We're starting to get feedback on Making Software, most of it positive (but some of it grumpy: "how dare your evidence contradict my cherished belief!"). Here are two recent papers that aren't in the book, but will give you a taste of what is:
Rossbach, Hofmann, and Witchel: "Is Transactional Programming Actually Easier?" In Proc. 15th ACM SIGPLAN Symposium on Principles and Practice of Parallel Programming. The question they set out to answer is, does software transactional memory (STM) make parallel programming easier or not? From their abstract:
In this paper, we describe a user-study in which 147 undergraduate students in an operating systems course implemented the same programs using coarse and fine-grain locks, monitors, and transactions. We surveyed the students after the assignment, and examined their code to determine the types and frequency of programming errors for each synchronization technique. Inexperienced programmers found baroque syntax a barrier to entry for transactional programming. On average, subjective evaluation showed that students found transactions harder to use than coarse-grain locks, but slightly easier to use than fine-grained locks. Detailed examination of synchronization errors in the students' code tells a rather different story. Overwhelmingly, the number and types of programming errors the students made was much lower for transactions than for locks. On a similar programming problem, over 70% of students made errors with fine-grained locking, while less than 10% made errors with transactions.
In other words, students did better, but thought they did worse. This is interesting for a whole bunch of reasons (not least that for highlighting how flaky subjective self-assessment is).

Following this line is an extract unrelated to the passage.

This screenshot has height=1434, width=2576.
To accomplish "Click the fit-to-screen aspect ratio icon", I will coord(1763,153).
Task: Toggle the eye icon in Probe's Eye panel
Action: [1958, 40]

Bird, Nagappan, Murphy, Gall, and Devanbu: "An Analysis of the Effect of Code Ownership on Software Quality across Windows, Eclipse, and Firefox."
From their abstract:
We examine the relationship between dierent ownership measures and software faults/failures in three large software projects drawn from different process domains: Windows Vista, the Eclipse Java IDE, and the Firefox Web Browser. We find that in all cases, measures of ownership such as the number of low-expertise developers, and the proportion of ownership for the top owner have a relationship with both pre-release faults and post-release failures. However, we find that the strength of the effects is related to the development process used. Vista shows the strongest relationship with ownership level, followed by Eclipse, and then Firefox, suggesting that the more that a project uses an open source style process, the more that team sizes rather than ownership levels affect failures. We also find reasons that low-expertise developers make changes to components and show that the removal of low-expertise contributions dramatically decreases the performance of contribution-based defect prediction.
They are painstaking in defining what they mean by "ownership", and how they measure it, so that other people can (and should!) replicate their work. Drilling down, their conclusions are:
This is cool: we can measure important things, we can see how they relate to other important things, and (crucially) we can act on what we see. I'm looking forward to seeing what both groups do next.
- The number of minor contributors has a strong positive relationship with both pre- and post-release failures even when controlling for metrics such as size, churn, and complexity.
- Higher levels of ownership for the top contributor to a component results in fewer failures when controlling for the same metrics, but the effect is smaller than the number of minor contributors.
- Ownership has a stronger relationship with pre-release failures than post-release failures.
- Both MINOR and TOTAL (defined in the paper) have a positive relationship with pre- and post-release defects. However, neither is consistently a better indicator, and the effect is weaker than in Vista.
- Higher levels of Ownership sometimes have a positive relationship with pre- and post-release quality, but the effect is small when it is statistically significant.
- Ownership measures have a slightly larger effect on pre-release failures than post-release failures.
- Team size has a stronger relationship with defects than ownership levels.
- Team size and ownership metrics have a much stronger relationship with pre-release defects than post-release defects.